WASHINGTON – The United States is reviewing a North Korean proposal to give up the nation’s missiles and nuclear facilities in exchange for substantial U.S. economic benefits, Secretary of State Colin Powell said Monday.
The North Koreans set forth the proposal last week in talks in Beijing that were focused on U.S. concerns about North Korea (news – web sites)’s weapons programs.
Powell called the meeting “quite useful” and said U.S. officials are comparing notes with South Korea, Japan, China, Russia, Australia and others. At the Beijing talks, China joined the United States and North Korea.
The North Koreans “did put forward a plan that would ultimately deal with their nuclear capability and their missile activities. But they, of course, expect something considerable in return,” Powell said.
Powell’s somewhat hopeful account of the meetings contrasted with initial accounts last week by other U.S. officials, who highlighted the negative aspects of the North Korean presentation.
These included a North Korean acknowledgment for the first time that the country possessed nuclear weapons and was contemplating exporting or even using them, depending on U.S. actions.
In South Korea, government sources were quoted in media reports as saying there were positive aspects of the North Korean proposal to make it worth pursuing further.

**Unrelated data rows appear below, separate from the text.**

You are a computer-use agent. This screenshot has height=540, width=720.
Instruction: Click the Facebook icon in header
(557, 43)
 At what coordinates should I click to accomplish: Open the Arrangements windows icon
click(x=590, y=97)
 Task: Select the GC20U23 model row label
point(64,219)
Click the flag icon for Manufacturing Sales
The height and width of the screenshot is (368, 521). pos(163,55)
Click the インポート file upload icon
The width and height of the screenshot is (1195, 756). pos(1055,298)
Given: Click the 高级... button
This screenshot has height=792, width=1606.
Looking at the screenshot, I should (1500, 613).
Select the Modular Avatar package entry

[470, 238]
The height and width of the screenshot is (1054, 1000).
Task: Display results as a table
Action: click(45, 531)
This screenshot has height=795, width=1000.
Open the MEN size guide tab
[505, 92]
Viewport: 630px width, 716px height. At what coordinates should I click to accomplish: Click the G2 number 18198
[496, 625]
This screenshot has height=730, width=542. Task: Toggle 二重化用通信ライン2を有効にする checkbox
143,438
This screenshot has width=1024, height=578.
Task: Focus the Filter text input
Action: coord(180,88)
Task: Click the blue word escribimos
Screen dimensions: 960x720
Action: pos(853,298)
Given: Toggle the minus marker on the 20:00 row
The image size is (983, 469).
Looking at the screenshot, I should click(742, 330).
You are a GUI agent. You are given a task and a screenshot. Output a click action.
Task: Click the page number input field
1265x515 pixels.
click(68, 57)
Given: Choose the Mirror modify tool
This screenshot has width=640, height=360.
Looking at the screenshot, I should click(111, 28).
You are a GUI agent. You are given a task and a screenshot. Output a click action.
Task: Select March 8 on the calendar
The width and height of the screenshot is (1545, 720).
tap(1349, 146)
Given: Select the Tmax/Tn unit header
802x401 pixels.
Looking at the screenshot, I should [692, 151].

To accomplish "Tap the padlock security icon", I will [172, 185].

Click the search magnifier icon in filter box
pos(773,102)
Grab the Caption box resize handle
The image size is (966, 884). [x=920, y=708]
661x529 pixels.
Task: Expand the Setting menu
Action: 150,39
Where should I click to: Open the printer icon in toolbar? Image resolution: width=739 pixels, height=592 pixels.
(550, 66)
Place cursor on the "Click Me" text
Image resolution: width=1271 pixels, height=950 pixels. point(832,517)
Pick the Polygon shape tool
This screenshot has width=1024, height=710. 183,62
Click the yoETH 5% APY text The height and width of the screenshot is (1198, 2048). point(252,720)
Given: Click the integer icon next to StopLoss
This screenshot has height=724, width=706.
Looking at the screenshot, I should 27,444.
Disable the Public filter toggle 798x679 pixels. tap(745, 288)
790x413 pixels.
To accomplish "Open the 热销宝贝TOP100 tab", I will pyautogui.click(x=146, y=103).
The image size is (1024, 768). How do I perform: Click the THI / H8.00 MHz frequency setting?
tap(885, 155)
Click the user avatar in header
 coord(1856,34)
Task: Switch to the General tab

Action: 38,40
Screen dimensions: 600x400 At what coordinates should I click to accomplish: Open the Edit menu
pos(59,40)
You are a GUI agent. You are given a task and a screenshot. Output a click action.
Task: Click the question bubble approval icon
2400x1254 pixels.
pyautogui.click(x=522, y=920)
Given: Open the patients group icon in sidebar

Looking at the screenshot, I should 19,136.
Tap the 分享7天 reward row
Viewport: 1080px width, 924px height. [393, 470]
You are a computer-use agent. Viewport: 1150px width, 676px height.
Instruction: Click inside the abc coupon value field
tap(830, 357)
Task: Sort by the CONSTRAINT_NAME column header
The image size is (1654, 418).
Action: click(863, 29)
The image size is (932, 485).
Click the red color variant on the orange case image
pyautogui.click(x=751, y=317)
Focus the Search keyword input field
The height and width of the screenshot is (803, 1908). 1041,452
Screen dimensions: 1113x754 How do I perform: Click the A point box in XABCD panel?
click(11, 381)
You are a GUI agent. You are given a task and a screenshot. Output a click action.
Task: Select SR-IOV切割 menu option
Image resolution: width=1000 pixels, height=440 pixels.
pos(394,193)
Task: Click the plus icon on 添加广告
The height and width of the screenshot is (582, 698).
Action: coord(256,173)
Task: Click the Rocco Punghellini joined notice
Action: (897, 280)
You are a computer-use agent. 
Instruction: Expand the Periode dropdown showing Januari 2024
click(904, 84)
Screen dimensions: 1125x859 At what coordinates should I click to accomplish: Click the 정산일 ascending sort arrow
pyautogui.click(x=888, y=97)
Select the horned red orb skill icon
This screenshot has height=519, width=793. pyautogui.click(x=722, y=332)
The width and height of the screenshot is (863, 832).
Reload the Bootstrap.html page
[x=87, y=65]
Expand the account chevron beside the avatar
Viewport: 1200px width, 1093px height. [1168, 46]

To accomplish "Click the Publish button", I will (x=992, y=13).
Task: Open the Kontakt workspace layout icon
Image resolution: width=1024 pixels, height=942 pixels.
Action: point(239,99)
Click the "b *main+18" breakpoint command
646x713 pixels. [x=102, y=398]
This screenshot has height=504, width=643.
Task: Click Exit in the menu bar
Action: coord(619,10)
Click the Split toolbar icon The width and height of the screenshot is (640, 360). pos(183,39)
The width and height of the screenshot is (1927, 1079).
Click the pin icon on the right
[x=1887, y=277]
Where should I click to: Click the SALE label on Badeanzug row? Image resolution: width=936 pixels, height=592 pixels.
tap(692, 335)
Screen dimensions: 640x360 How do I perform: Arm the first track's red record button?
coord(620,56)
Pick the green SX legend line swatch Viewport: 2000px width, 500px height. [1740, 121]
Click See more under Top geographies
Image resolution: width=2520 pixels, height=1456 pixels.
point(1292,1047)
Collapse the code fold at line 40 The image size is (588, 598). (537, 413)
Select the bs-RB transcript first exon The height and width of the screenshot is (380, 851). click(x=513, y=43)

The two Koreas had difficulty, however, crafting a joint statement after two days of Cabinet-level talks in the North Korean capital of Pyongyang.
South Korea demanded that the joint statement deal with concern over North Korea’s nuclear programs. But the North insisted the South should not meddle in the nuclear standoff with Washington, media reports said.
The North instead tried to shift the focus of the talks to linking cross-border railways and other economic projects with South Korea that are part of a reconciliation process that grew out of a historic North-South summit in June 2000.
The North Korean offer to swap their military might in exchange for economic benefits echoed a similar proposal three months ago by President Bush.
Bush said then that if North Korea dismantles its nuclear weapons programs, the United States would be willing to assist the country with its food and energy needs.
A senior State Department official said the North made specific reference to its energy problems as part of a long wish list in return for which they would be willing to disarm.
Pyongyang’s plutonium-based nuclear weapons program is well known to U.S. officials. The location of a uranium-based program, acknowledged by North Korea last fall, is not known.
As U.S. officials see it, the North undertook these programs in spite of international commitments not to do so.
The administration has said repeatedly that the North must eliminate in a verifiable way it weapons programs before the United States would consider economic benefits.
State Department spokesman Richard Boucher said it a mistake to focus on the belligerent aspects of North Korea’s presentation in Beijing because they represent only part of a much larger whole.
It is in this context that the administration will review last week’s talks and decide on next steps, Boucher said.
Assistant Secretary of State James Kelly led the U.S. delegation to the talks and is now back in Washington after sharing his impressions of the outcome with officials in South Korea and Japan.